May 25, 2005 | As Walter Ray Williams Jr. surveys the inadequately oiled surfaces of New York's Bowlmor Lanes, he is not pleased. He can tell, he says in a confidential tone, that no serious bowling occurs in this venerable Greenwich Village establishment. He's right, of course. Bowlmor is mainly a site for kids' birthday parties by day and retro-hip cocktail hangout parties by night, rather than a temple for serious practitioners of America's most popular recreational sport.
"This is entertainment bowling," Williams sighs as we watch a guy in a fake-'70s polo shirt roll at -- and miss -- a 2-4-7 spare. "To a professional like me, that's just sad."
Why am I hanging out with a bowling legend, one of the Professional Bowlers Association's biggest stars over the last 20 years, in the middle of a Tuesday afternoon? Because I write about independent film, that's why.
As other critics have begun to notice, the default setting for indie films these days is basically nonfiction. It's increasingly rare for a conventional scripted drama or comedy, when released by a small distributor without significant promotional dollars, to break out of its tiny niche audience, absent extraordinary word of mouth. (We'll have to wait and see whether Arnaud Desplechin's "Kings and Queen," the best and most adventurous film I've seen in the last two years, can accomplish that.)
As I've written previously, I'm unsure whether to call this new wave of nonfiction films, following the trail blazed by Michael Moore and the makers of "Spellbound," documentaries. Most are a long way from the cinéma-vérité strictures of Frederick Wiseman and the Maysles brothers. Instead, they tend to be carefully structured entertainments whose characters exist in the real world, with a sensibility and craft drawn more from cable TV than the stringently gritty documentary tradition.
One thing these movies definitely offer is impressive variety. It shouldn't be shocking to learn that films about real people can be as different from each other as the people are, but the documentary genre -- or whatever you want to call it -- has definitely broken free from its earnest political-ethnographic origins. In addition to "A League of Ordinary Gentlemen" (the film in which Walter Ray Williams plays a starring role), this week also offers a troubling return to Rwanda, 10 years after the genocidal massacres there, and Werner Herzog's latest poetic and tragic voyage into the South American jungle with a fallible, doomed dreamer (who isn't even him).

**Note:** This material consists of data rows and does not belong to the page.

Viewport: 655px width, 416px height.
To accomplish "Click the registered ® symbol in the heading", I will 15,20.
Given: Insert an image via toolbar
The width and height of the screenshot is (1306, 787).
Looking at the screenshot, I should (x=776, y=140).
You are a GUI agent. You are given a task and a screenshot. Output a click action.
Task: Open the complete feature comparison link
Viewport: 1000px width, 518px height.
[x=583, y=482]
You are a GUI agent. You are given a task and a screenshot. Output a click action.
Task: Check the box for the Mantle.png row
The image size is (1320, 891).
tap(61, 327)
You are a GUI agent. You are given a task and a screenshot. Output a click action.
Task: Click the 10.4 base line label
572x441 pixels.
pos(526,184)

"A League of Ordinary Gentlemen": The fall and rise (sort of) of pro bowling
A couple of hours after competing in the finals of the Professional Bowlers Association's world championship, Walter Ray Williams Jr. is on top of his motor home with a shovel, trying to chip off enough ice so he and his wife can set out for Florida. That about sums up the portrait of the pro bowling world in Chris Browne's audience-pleasing film "A League of Ordinary Gentlemen," which follows the PBA's 2002-03 season as the league and its bowlers try to crawl out of the entertainment industry's basement.
If you're somewhere north of 30, you probably remember when bowling was a quasi-major television sport, with Saturday afternoon broadcasts hosted by ABC's genial Chris Schenkel and a gallery of stars who looked like your neighborhood's dads -- and, as the '70s and '80s progressed, like your neighborhood's mullet-head muscle-car drivers. In 1997, the PBA was driven off the air after years of declining ratings, and while bowling has rattled around the weekend schedule of ESPN since then, the league came close to folding entirely.
In 2000, the PBA was purchased lock, stock and lane oil -- along with, most importantly, its mounting debt -- for $5 million by a trio of former Microsoft executives. They installed Steve Miller, a marketing guru whose résumé included Nike and the National Football League, as the PBA's CEO, with an eye toward solving bowling's demographic crisis. While recreational bowling remains hugely popular, especially in the heartland, pro bowling has near-zero advertiser appeal and not much coolness among the ardently desired market slice of males aged 18 to 35.